When we reached the Volvo and got in, I buckled my seatbelt, doing my best to appear relaxed. My brain kept whispering a single word over and over: motel.
Finally, as Chase started the engine and pulled out onto the road, I couldn’t hold it in any longer. Reaching over the center console, I touched her shoulder. “I don’t expect you to stay at a motel with me,” I said when she glanced my way.
“I know.”
I had no idea what to make of that answer. My heart was thumping away in my chest, fast and crazy, and altogether too hung up on the fact that Chase had suggested we check into a motel together. I wanted to look at my crotch and mutter “Down boy”, but suspected Chase would see me and know exactly where my thoughts were going.
“You should give Brendon a call,” she said, lips curling in a smile as enigmatic as her previous answer, before she returned her focus to the busy street. “Let him know what’s going on. Use my cell.”
She waved her hand at my feet. A brilliant purple handbag sat on the passenger side floor. She was giving me permission to go searching in her handbag for her mobile phone.
Wow. This was a next-level moment.
I scooped up the bag and rested it on my lap, then opened the zipper to reveal its contents. I don’t have a sister – I’m an only child, remember – but I do have female cousins and female friends. Permission to go looking through a handbag is a big deal.
“Nice bag,” I said, trying to be cool.
She grunted. Keeping my big dude hands steady, I moved things around, searching for her mobile. There was a purse (also purple), about fifty packets of chewing gum (all in various stages of consumption), a hairbrush, two glasses cases and three pairs of sunglasses, what may or may not have been a crumpled parking fine, two granola bars, two tubes of lip balm, a small leatherbound sketch book, the edges of the paper frayed and well-worn, and so many loose pencils I didn’t bother counting.
There was also a hard plastic container I recognized as her hearing-aid case.
Chase. In a bag. Her personality, her passion, her stubbornness, all right there in a purple bag.
“It’s in the side pocket.”
Her voice – and the slight humor in it – made me lift my head. I scowled at her with mock reproach. “Don’t laugh at me.”
She did exactly that.
I couldn’t maintain the ruse any more and grinned, returning my attention to her bag. I found her mobile and withdrew it from a pocket inside that I hadn’t noticed before. I tapped on the screen, and touched her arm.
“Four two four two,” she said without looking at me.
My chest got tighter. I was not only being granted access to her bag, I was being granted access to her phone’s security PIN.
I was halfway through keying in the number when the phone pinged in my hand – a very loud tone accompanied by a very powerful vibration.
“Shit,” Chase blurted, with a harried look at her phone.
Before I could stop myself, I read the incoming message that appeared on the screen.
Don’t forget your toothbrush, babe. D.
“Donald the Dude has sent you a message,” I told her. I couldn’t drag my eyes from that message. And my throat was so thick, my mouth so dry, the words came out a scratchy mess.
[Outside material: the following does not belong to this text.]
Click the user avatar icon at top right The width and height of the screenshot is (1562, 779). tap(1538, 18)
Pulling in a deep breath, I finally looked over at her.
“Ignore it,” she instructed, her eyes fixed back on the road. Her hands gripped the steering wheel with knuckle-whitening force.
I nodded. I’m aware the action was ridiculous, given she wasn’t looking at me, but if I tried to answer with words, what would have come out would have been something along the lines of “This guy, Chase? Really, this guy? This is my competition? This guy is a dick.”
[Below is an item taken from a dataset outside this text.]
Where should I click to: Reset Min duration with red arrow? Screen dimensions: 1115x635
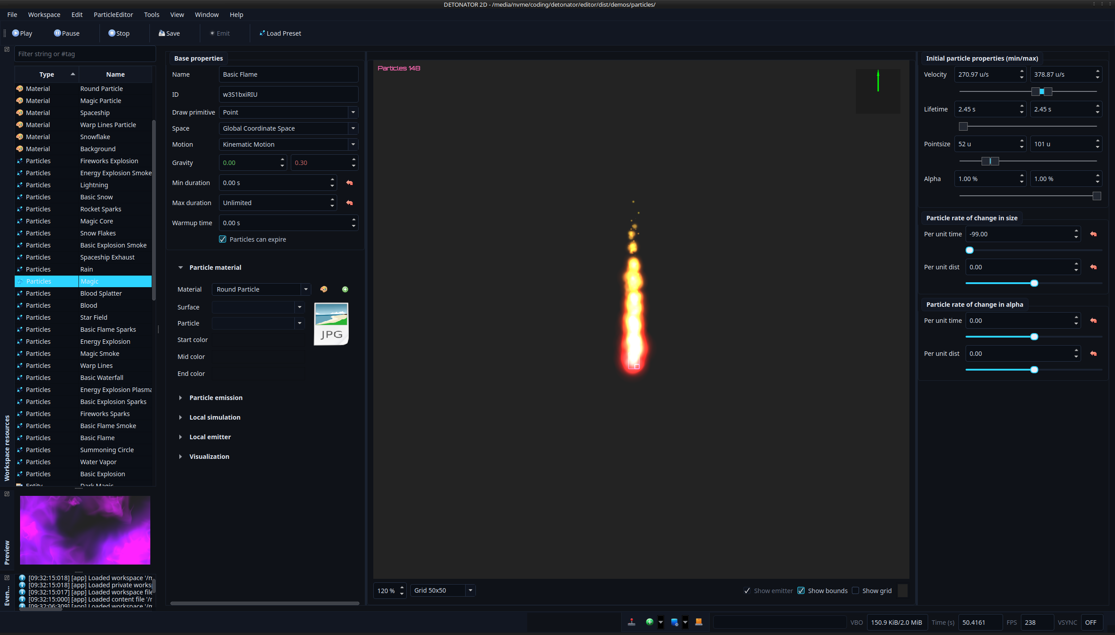pos(350,183)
Re-keying her security code, I drew in another deep breath, dialed Brendon’s number and waited for him to answer.
The whole time, however, Donald the Dude’s message kept flashing in my head. It didn’t stop during the entire time I spoke to Brendon. Not at all.
Don’t forget your toothbrush, babe. D.
Don’t forget your toothbrush, babe. D.
Don’t forget your toothbrush, babe. D.
I really really didn’t like that guy.